# [Reading passage]
You can easily access data in the class meta-object, making it easy to dump
the complete class state using an external mechanism such as when debugging
or implementing a persistent class. This works because the class meta-
object is a package variable, has a well-known name, and clusters all its
data together. (Transparent persistence is not always feasible, but it's
certainly an appealing idea.)
There's still no check that object accessor methods have not been invoked
on a class name. If strict ref checking is enabled, you'd blow up. If
not, then you get the eponymous meta-object. What you do with--or about--
this is up to you. The next two sections demonstrate innovative uses for
this powerful feature.
Monadic Classes
Some of the standard modules shipped with Perl provide class interfaces
without any attribute methods whatsoever. The most commonly used module
not numbered amongst the pragmata, the Exporter module, is a class with
neither constructors nor attributes. Its job is simply to provide a
standard interface for modules wishing to export part of their namespace
into that of their caller. Modules use the Exporter's &import method by
setting their inheritance list in their package's @ISA array to mention
"Exporter". But class Exporter provides no constructor, so you can't have
several instances of the class. In fact, you can't have any--it just
doesn't make any sense. All you get is its methods. Its interface
contains no statefulness, so state data is wholly superfluous.
Another sort of class that pops up from time to time is one that supports a
unique instance. Such classes are called monadic classes, or less
formally, singletons or highlander classes.
If a class is monadic, where do you store its state, that is, its
attributes? How do you make sure that there's never more than one
instance? While you could merely use a slew of package variables, it's a
lot cleaner to use the eponymously named hash. Here's a complete example
of a monadic class:
package Cosmos;
%Cosmos = ();
# accessor method for "name" attribute
sub name {
my $self = shift;
$self->{name} = shift if @_;
return $self->{name};
}
# read-only accessor method for "birthday" attribute
sub birthday {
my $self = shift;
die "can't reset birthday" if @_; # XXX: croak() is better
return $self->{birthday};
}
# accessor method for "stars" attribute
sub stars {
my $self = shift;
$self->{stars} = shift if @_;
return $self->{stars};
}
# oh my - one of our stars just went out!

# [Given problem]
Carry on the passage about Perl monadic classes from its last line. The data after this passage comes from a separate source.

# [Data extract]
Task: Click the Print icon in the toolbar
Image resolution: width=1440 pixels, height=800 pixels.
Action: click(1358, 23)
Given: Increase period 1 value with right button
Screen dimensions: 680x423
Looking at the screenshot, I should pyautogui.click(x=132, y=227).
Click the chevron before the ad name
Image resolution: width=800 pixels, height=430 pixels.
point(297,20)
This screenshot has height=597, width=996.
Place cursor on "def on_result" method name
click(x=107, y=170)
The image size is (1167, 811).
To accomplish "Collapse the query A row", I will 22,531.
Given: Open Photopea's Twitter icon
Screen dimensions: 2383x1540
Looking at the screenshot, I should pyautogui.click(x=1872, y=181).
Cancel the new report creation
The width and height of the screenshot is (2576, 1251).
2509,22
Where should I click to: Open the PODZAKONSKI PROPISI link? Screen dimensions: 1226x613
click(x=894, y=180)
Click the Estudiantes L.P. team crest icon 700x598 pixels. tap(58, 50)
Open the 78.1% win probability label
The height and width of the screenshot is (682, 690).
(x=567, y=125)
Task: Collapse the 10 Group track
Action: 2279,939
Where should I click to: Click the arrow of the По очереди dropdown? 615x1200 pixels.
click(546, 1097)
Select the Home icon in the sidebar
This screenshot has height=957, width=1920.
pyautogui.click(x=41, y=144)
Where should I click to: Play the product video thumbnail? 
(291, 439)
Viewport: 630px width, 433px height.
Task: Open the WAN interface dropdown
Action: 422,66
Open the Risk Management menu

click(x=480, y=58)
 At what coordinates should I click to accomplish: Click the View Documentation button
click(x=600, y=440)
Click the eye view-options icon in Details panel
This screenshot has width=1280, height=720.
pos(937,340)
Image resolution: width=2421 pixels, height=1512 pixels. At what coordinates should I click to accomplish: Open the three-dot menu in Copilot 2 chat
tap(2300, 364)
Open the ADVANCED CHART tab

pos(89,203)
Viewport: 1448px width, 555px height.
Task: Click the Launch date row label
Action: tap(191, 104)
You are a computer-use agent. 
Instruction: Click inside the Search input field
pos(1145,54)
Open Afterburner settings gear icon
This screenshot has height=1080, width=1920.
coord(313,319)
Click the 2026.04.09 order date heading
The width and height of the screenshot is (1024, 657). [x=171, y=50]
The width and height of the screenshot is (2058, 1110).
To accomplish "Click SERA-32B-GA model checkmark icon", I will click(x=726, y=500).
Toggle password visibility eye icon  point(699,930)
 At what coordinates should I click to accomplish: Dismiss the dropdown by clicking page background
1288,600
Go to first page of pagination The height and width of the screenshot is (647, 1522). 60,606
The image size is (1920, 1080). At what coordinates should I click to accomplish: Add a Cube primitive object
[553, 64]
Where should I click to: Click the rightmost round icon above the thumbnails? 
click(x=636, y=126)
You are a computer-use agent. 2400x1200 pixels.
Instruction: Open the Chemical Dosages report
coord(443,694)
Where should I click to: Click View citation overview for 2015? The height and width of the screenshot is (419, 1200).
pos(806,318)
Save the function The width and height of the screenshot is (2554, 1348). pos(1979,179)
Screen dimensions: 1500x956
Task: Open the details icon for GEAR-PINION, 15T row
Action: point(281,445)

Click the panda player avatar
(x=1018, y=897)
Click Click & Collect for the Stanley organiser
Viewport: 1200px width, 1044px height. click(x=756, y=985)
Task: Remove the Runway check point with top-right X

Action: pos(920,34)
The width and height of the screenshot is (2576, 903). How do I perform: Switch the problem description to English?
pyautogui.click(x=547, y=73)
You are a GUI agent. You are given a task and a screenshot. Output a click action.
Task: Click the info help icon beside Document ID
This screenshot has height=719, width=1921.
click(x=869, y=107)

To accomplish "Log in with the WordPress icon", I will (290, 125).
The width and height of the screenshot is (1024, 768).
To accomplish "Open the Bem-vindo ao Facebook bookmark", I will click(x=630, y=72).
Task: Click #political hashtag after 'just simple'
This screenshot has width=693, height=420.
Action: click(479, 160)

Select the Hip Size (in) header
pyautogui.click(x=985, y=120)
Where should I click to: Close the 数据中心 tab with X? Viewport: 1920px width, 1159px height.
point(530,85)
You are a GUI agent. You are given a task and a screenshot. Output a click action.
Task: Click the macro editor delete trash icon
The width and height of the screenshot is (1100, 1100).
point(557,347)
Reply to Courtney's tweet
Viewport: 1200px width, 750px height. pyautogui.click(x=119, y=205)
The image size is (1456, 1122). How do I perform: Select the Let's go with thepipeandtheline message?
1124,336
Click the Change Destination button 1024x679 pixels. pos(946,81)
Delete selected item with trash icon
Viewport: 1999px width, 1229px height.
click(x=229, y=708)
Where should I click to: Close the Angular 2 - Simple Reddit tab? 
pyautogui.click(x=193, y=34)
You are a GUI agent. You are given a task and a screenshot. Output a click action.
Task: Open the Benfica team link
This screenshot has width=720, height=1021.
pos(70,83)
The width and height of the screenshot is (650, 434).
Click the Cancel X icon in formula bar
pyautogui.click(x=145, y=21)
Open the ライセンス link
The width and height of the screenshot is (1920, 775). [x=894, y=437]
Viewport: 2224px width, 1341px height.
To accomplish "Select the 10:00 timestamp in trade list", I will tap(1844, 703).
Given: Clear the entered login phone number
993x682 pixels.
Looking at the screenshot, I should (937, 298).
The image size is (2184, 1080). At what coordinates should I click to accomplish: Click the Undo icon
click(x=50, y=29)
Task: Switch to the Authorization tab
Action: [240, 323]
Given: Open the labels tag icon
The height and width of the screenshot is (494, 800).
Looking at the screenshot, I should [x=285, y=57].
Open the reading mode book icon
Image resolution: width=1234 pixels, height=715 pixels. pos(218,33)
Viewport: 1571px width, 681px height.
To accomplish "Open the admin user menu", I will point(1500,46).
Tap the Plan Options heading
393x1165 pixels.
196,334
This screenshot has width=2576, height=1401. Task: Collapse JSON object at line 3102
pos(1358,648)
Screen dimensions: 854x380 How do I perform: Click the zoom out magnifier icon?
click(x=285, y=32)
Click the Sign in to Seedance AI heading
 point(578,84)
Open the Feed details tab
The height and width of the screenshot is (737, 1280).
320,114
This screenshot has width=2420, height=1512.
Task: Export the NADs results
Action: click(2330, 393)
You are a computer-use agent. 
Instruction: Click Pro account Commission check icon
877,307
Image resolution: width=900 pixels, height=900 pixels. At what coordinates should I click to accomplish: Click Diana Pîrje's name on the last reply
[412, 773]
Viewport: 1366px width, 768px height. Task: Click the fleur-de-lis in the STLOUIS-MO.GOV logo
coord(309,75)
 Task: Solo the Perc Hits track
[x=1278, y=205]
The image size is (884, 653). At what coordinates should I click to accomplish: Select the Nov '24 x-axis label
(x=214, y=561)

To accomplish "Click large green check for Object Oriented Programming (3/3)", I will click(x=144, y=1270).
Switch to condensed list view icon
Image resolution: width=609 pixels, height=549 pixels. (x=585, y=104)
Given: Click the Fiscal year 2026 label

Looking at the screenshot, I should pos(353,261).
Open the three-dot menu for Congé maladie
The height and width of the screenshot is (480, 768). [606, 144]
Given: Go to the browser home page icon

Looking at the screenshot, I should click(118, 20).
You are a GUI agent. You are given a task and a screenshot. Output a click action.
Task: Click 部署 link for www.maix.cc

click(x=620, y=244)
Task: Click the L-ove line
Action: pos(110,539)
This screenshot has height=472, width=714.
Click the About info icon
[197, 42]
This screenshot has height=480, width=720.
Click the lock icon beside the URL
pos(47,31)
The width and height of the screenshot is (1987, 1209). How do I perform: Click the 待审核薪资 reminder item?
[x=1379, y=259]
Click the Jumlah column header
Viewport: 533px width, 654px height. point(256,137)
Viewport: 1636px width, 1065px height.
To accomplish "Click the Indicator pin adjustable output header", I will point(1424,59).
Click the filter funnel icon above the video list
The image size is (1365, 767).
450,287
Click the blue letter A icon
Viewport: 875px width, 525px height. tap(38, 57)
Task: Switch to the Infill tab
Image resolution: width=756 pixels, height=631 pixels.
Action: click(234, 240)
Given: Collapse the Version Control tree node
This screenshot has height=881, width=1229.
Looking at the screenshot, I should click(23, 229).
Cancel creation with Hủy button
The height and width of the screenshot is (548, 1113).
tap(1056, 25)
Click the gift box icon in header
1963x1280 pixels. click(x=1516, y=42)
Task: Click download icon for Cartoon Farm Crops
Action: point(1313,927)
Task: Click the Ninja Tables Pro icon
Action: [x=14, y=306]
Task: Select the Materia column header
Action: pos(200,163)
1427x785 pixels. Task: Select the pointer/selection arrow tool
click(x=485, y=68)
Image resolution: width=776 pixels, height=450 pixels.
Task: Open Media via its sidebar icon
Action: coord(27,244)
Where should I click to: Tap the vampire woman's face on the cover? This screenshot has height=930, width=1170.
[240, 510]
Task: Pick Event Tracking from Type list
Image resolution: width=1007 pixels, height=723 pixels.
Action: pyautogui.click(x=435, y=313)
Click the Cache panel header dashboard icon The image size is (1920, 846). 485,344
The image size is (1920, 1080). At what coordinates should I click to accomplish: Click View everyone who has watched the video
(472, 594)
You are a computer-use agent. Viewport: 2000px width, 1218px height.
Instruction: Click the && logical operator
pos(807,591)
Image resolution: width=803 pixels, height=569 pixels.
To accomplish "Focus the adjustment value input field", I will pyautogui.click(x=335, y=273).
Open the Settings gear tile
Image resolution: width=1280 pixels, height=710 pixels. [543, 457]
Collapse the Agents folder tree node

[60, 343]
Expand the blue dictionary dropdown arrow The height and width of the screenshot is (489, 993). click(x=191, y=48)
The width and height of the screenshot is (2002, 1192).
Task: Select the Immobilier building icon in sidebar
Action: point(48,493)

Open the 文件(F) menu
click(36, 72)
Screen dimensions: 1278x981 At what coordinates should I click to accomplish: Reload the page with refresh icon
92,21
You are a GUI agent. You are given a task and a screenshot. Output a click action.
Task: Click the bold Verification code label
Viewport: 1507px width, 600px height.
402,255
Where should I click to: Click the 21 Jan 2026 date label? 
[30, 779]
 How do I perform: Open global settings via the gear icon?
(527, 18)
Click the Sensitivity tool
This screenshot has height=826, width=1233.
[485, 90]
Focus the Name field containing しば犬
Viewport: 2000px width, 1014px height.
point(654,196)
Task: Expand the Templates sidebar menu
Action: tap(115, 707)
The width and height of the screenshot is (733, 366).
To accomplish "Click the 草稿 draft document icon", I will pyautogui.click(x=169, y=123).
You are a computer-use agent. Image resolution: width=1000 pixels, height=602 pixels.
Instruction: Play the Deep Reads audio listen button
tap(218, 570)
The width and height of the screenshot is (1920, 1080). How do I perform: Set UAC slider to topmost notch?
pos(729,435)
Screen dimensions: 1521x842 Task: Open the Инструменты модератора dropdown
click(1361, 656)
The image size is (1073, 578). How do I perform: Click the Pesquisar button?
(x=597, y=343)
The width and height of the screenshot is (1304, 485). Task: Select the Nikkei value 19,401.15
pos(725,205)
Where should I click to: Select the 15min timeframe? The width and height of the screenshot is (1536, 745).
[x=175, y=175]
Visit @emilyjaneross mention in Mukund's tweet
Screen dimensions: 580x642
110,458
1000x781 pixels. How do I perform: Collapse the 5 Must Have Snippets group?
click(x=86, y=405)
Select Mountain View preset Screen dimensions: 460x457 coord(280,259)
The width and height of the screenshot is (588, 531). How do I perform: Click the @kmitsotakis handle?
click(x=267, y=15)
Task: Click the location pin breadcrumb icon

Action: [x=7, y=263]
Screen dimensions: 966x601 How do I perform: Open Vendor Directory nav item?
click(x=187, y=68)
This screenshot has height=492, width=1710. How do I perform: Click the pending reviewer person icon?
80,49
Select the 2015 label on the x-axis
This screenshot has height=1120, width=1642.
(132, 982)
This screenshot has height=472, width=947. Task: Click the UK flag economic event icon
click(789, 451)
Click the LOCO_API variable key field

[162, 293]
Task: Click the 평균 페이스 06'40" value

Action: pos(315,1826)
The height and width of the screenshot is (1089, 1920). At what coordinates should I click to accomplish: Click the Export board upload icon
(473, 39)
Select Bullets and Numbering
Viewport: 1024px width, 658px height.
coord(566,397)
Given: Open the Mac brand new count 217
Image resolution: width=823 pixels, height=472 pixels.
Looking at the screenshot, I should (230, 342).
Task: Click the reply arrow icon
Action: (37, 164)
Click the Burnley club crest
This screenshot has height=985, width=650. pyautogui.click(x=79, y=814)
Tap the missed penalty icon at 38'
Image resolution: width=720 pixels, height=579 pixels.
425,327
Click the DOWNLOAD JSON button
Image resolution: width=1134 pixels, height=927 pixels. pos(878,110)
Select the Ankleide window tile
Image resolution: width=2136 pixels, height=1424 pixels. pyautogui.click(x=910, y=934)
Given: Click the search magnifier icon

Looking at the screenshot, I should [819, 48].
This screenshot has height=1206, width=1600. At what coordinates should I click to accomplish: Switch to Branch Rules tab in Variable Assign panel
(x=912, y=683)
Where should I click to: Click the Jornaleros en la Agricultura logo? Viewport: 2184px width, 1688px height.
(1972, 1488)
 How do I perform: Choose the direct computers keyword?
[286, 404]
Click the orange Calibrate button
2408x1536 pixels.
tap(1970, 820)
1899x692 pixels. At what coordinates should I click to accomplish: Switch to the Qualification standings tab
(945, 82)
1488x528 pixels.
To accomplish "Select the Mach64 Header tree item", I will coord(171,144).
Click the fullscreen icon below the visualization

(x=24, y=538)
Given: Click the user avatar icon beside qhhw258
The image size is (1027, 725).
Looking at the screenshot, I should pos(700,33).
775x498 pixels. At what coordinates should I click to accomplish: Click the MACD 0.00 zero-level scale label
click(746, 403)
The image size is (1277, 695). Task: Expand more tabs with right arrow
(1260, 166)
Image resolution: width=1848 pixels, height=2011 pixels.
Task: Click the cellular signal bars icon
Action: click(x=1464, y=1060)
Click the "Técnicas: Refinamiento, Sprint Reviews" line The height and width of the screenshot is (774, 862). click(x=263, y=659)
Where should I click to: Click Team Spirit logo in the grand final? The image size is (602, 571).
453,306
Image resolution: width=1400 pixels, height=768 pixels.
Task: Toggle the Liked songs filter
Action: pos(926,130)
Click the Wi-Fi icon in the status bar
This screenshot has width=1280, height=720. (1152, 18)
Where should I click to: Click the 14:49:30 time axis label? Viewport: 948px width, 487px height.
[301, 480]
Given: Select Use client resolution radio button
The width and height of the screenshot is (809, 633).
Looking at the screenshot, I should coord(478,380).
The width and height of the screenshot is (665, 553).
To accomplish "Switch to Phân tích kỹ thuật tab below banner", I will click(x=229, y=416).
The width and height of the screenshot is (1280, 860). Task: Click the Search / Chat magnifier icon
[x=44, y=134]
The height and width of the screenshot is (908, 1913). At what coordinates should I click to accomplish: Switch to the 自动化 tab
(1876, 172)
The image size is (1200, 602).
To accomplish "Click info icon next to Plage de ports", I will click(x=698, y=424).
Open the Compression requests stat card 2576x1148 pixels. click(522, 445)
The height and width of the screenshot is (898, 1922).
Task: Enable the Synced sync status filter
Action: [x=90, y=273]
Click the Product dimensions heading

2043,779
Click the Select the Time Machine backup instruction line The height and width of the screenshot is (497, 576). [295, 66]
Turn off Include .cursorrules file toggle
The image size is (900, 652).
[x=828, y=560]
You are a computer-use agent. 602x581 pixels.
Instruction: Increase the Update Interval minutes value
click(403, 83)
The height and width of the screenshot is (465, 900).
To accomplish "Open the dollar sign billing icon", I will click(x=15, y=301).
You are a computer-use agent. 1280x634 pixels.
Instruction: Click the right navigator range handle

# [Output for this exercise]
sub supernova {
my $self = shift;
my $count = $self->stars();
$self->stars($count - 1) if $count > 0;
}
# constructor/initializer method - fix by reboot
sub bigbang {
my $self = shift;
%$self = (
name => "the world according to tchrist",
birthday => time(),
stars => 0,
);
return $self; # yes, it's probably a class. SURPRISE!
}
# After the class is compiled, but before any use or require
# returns, we start off the universe with a bang.
__PACKAGE__ -> bigbang();
Hold on, that doesn't look like anything special. Those attribute
accessors look no different than they would if this were a regular class
instead of a monadic one. The crux of the matter is there's nothing that
says that $self must hold a reference to a blessed object. It merely has
to be something you can invoke methods on. Here the package name itself,
Cosmos, works as an object. Look at the &supernova method. Is that a
class method or an object method? The answer is that static analysis
cannot reveal the answer. Perl doesn't care, and neither should you. In
the three attribute methods, %$self is really accessing the %Cosmos package
variable.
If like Stephen Hawking, you posit the existence of multiple, sequential,
and unrelated universes, then you can invoke the &bigbang method yourself
at any time to start everything all over again. You might think of
&bigbang as more of an initializer than a constructor, since the function
doesn't allocate new memory; it only initializes what's already there. But
like any other constructor, it does return a scalar value to use for later
method invocations.
Imagine that some day in the future, you decide that one universe just
isn't enough. You could write a new class from scratch, but you already
have an existing class that does what you want--except that it's monadic,
and you want more than just one cosmos.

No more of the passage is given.